> [Problem] Please copy exactly the lines from the one containing "The width and" to the end of the entries, both included, and nothing else. Omit every picture.

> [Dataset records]
────

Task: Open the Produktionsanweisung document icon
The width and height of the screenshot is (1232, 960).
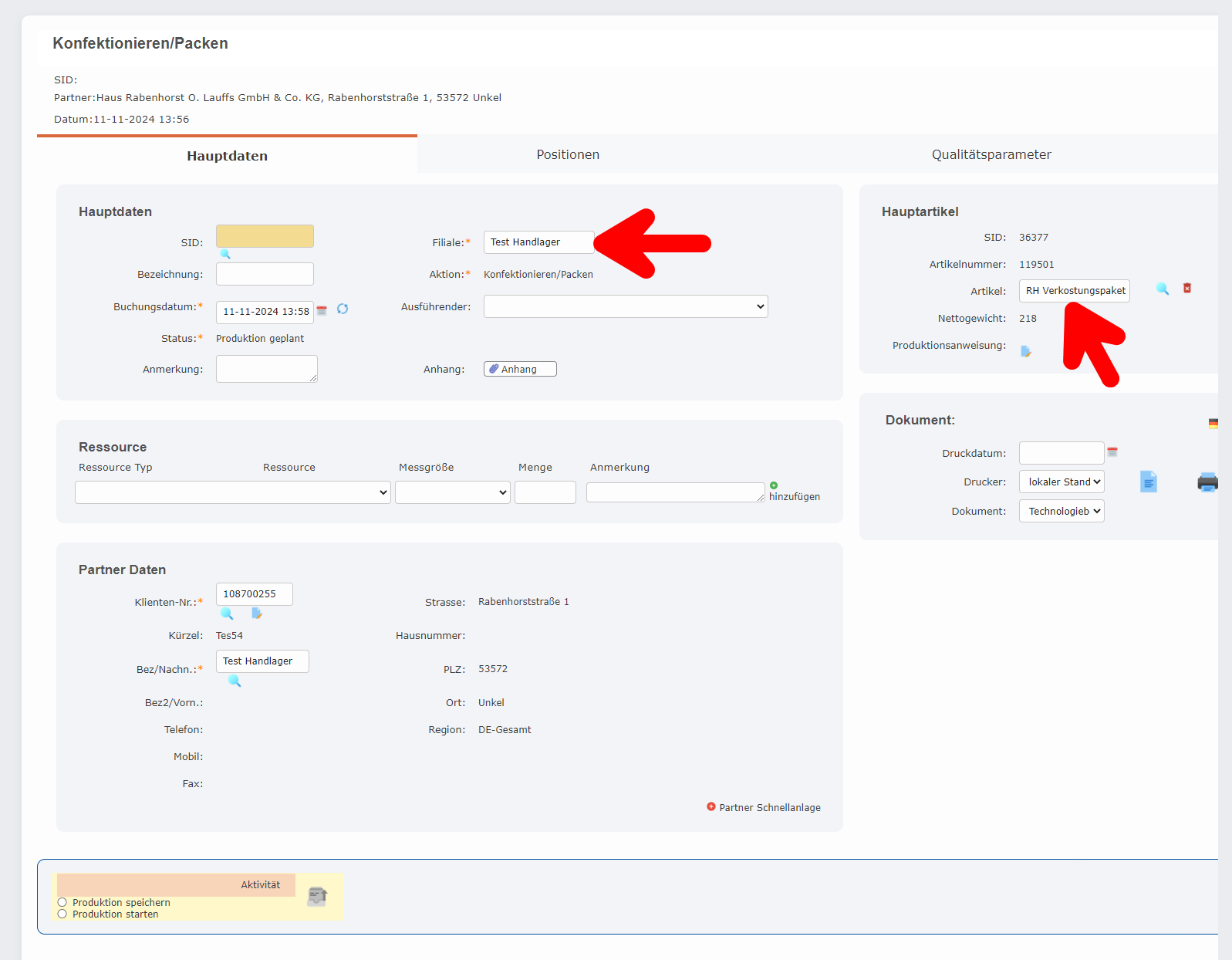Action: (x=1026, y=351)
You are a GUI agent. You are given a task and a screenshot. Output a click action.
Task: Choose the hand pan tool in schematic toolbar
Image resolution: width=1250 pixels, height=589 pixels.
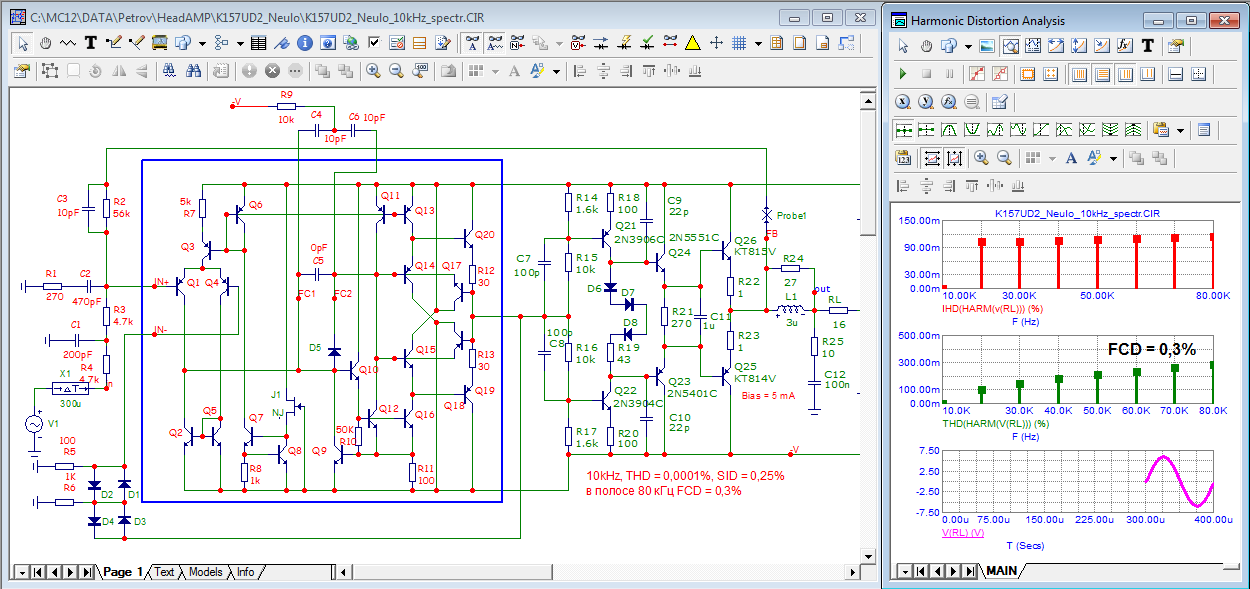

────

> [Result of this exercise]
The width and height of the screenshot is (1232, 960).
Action: (x=1026, y=351)
You are a GUI agent. You are given a task and a screenshot. Output a click action.
Task: Choose the hand pan tool in schematic toolbar
Image resolution: width=1250 pixels, height=589 pixels.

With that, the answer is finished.